**Input data:**
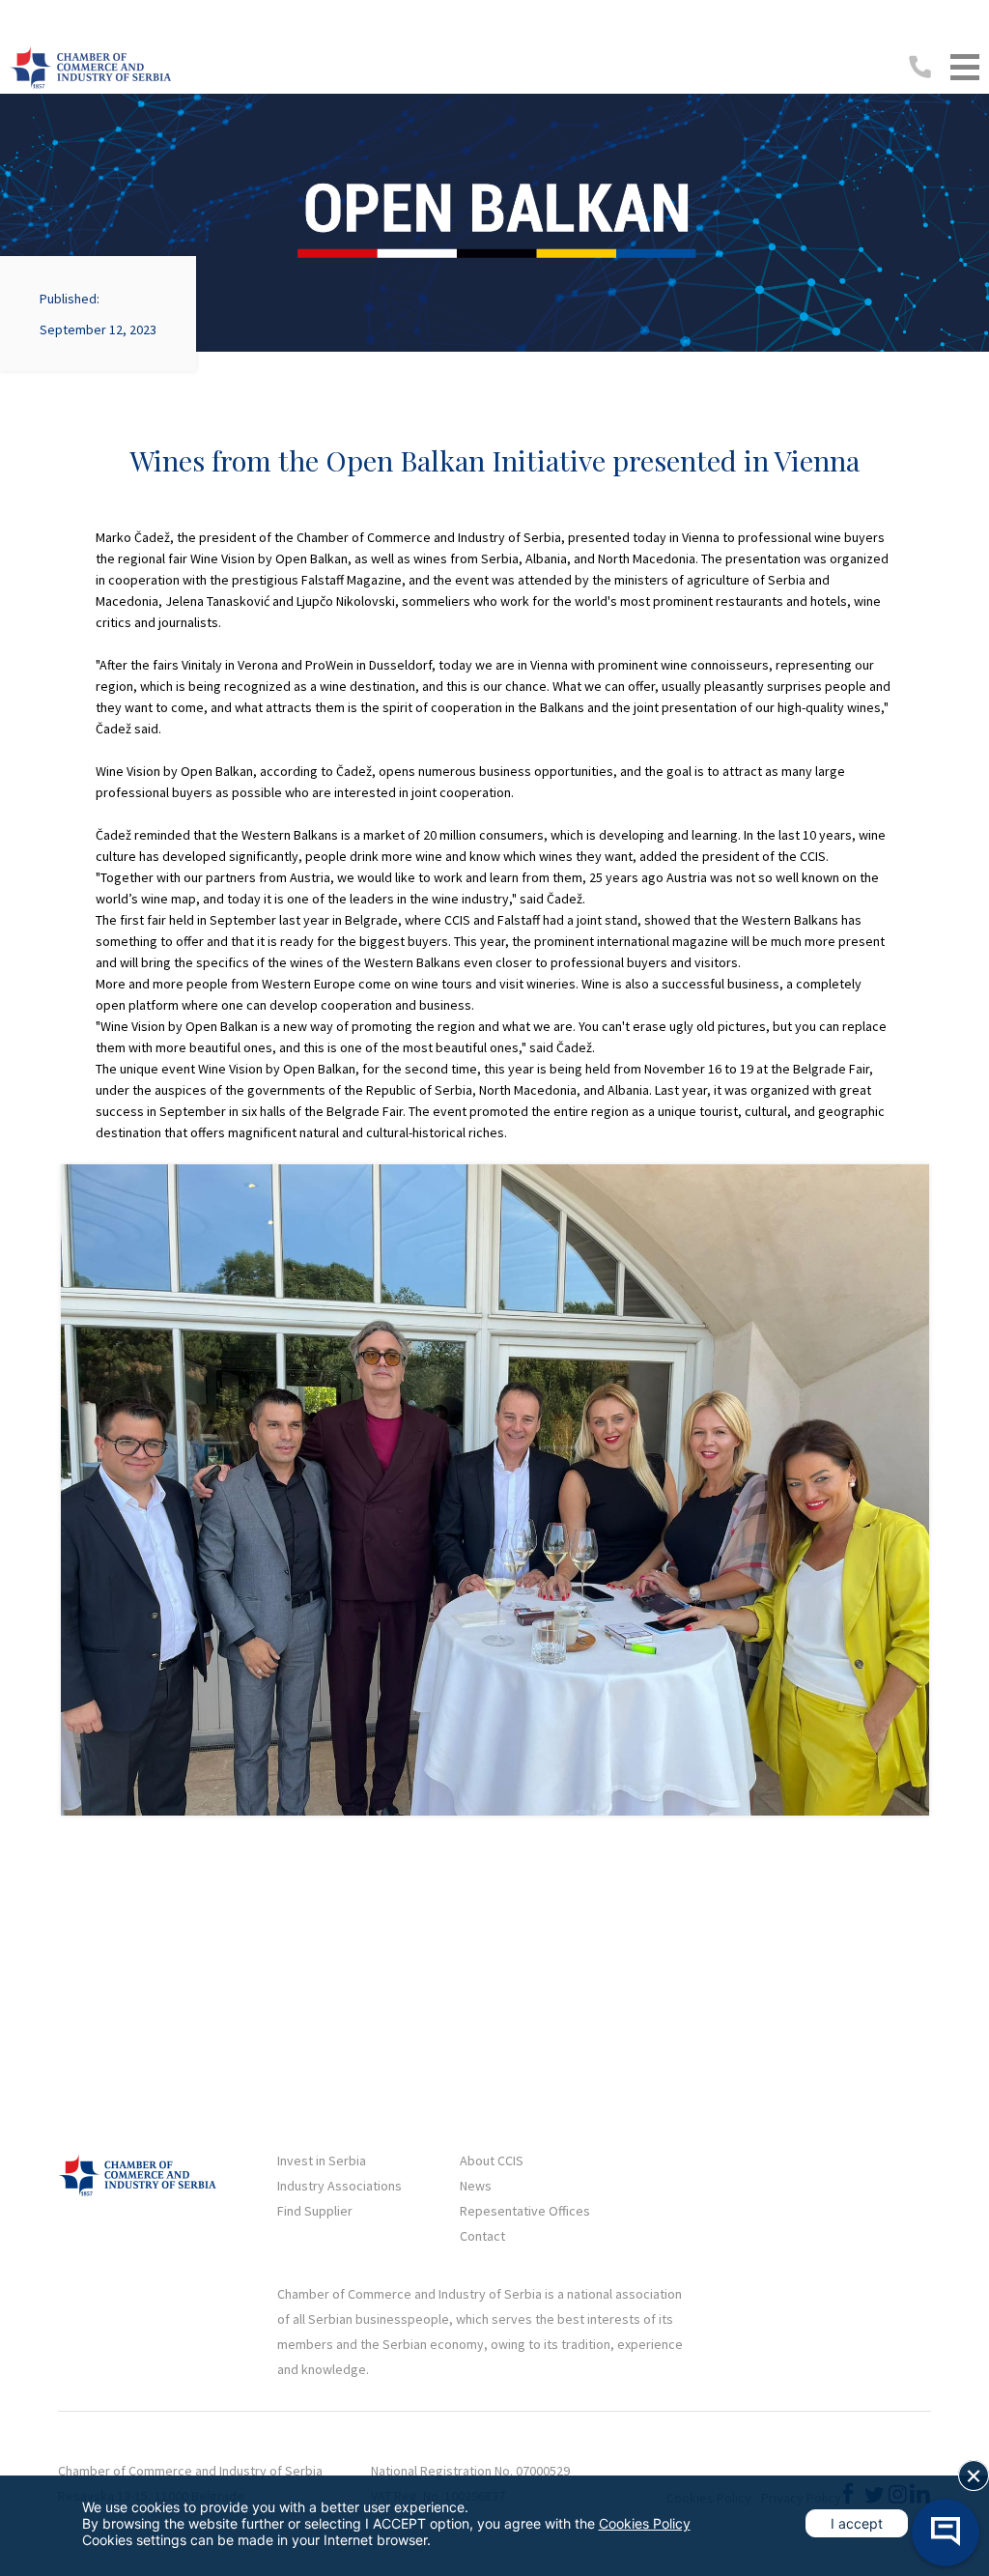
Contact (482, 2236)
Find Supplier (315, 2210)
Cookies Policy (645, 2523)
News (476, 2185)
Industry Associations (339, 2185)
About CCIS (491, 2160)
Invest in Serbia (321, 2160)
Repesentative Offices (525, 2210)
==
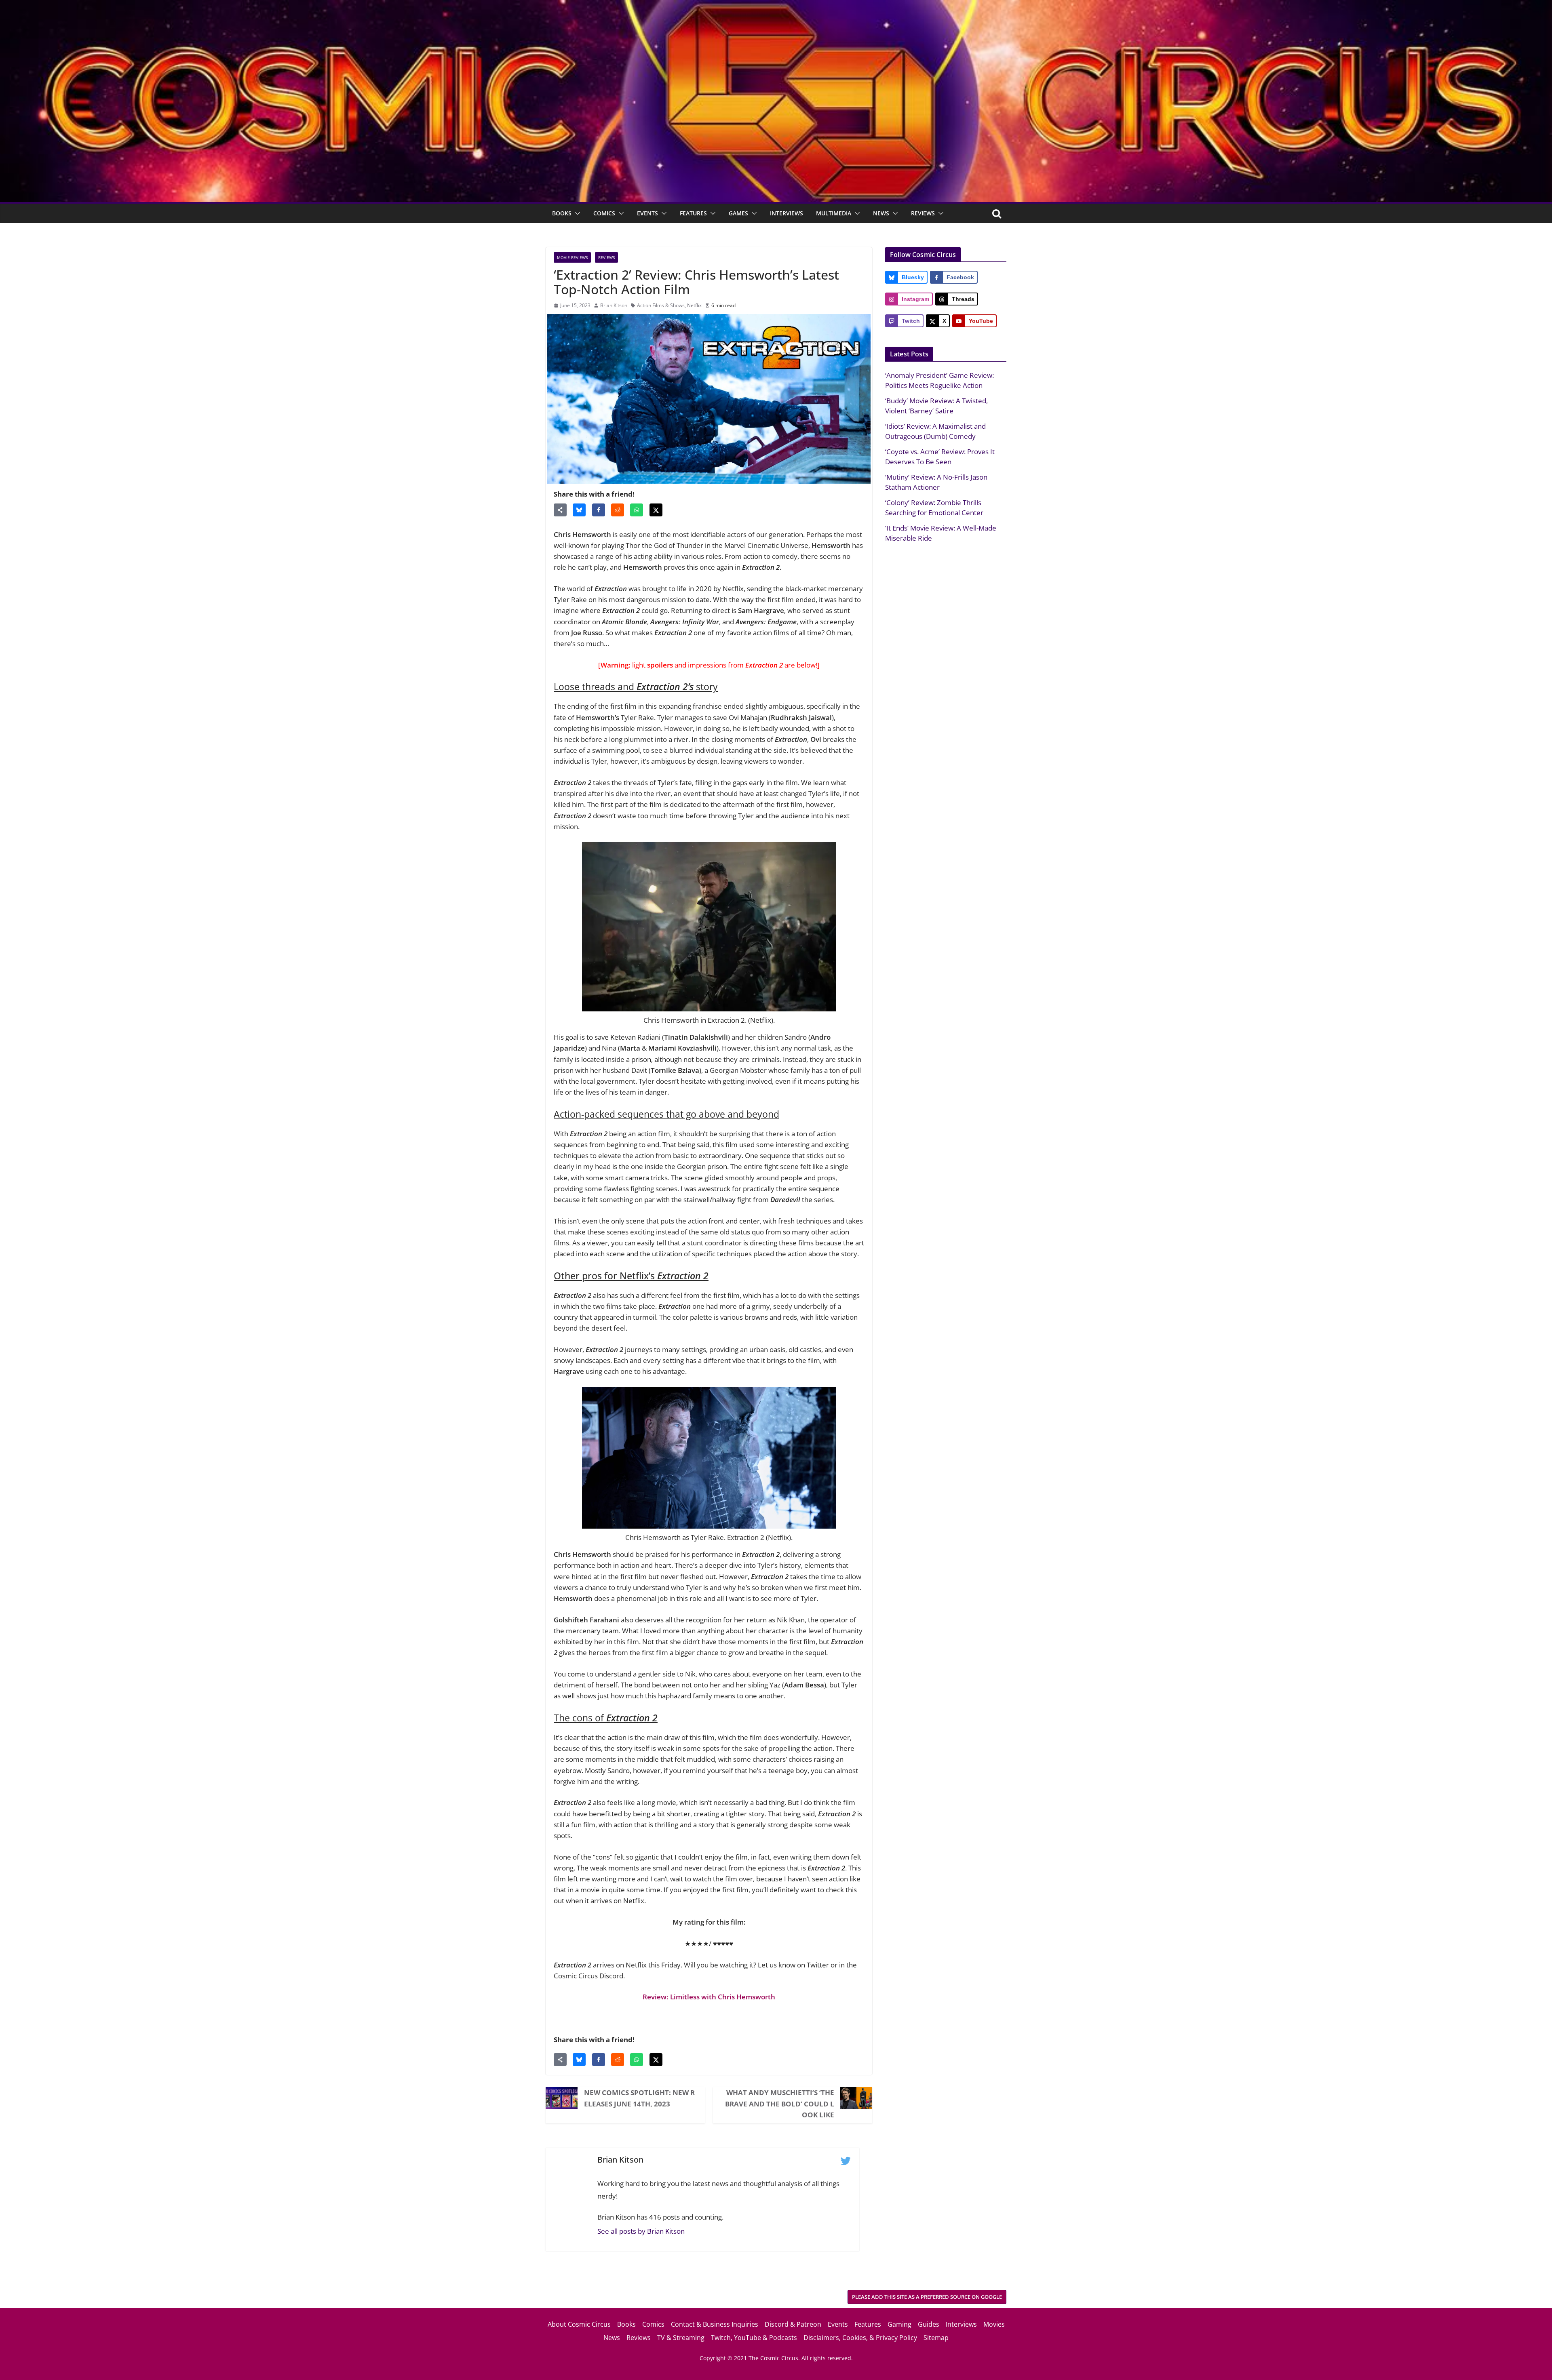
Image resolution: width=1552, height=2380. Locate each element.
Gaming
...
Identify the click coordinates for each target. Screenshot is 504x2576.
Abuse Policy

**Required work:** Say only the number of lines of the data above in which the string "each" occurs.

**Output:** 2